:: Given text ::
----
Theater Review: The Disabled

The Sopranos meet The Innocents meet Shakespeare.

‘The Disabled' (photo credit: DANIEL KAMINISKI)
‘The Disabled'
(photo credit: DANIEL KAMINISKI)
The Disabled By Gur Koren
Directed by Gilad Kimchi
Bet Lessin, October 10
Every so often there is an “event” in our theater, a play that is a cut above. The Disabled is such a one. It is very, very funny. It is also wise and compassionate, a play that accepts human frailty without either excusing or justifying it; a recognition that it just is.
Its Hebrew title is Hamugbalim, which the theater has translated as The Disabled. “The Impaired” would be a better title. The OED defines disabled as made unable whereas impaired means damaged, or weakened which here fits better, because for better or worse, so are the characters and the situations.
The Sopranos meet The Innocents meet Shakespeare. The Jornos, Tuvia (Yoram Toledano), Vera (Anat Magen-Shabo), son Tsuriel (Yaniv Biton) and enforcer Tiran (Hai Maor) are a crime famiglia whose cover is Vera’s bridal salon and whose thing is coke – large quantities of it.
----
:: Information provided ::
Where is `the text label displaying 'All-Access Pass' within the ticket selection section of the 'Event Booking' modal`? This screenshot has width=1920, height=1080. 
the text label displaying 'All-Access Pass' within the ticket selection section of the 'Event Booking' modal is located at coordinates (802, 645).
----
:: Stated goal ::
Write the next part of the theater review of The Disabled, starting right after its last sentence about the Jorno family.

:: Exercise output ::
Destination: Macedonia. Except that the first shipment has gone awry and the client is not pleased.
The Innocents are a professional theater group of “special needs” people ranging from blind Astar (Efrat Baumwald) to profoundly deaf Nina (Ortal Ohayon) to Cahana (Ofir Weil) who suffers from Asperger’s syndrome, to those with borderline or below intelligence.
They are Tsahal (Nadav Nates), Yinon (Yaniv Levy), Hemda (Orna Rotbeg) and Nadiv (Lior Garti).
The Innocents are rehearsing Romeo and Juliet for a festival to be held in – wait for it – Macedonia.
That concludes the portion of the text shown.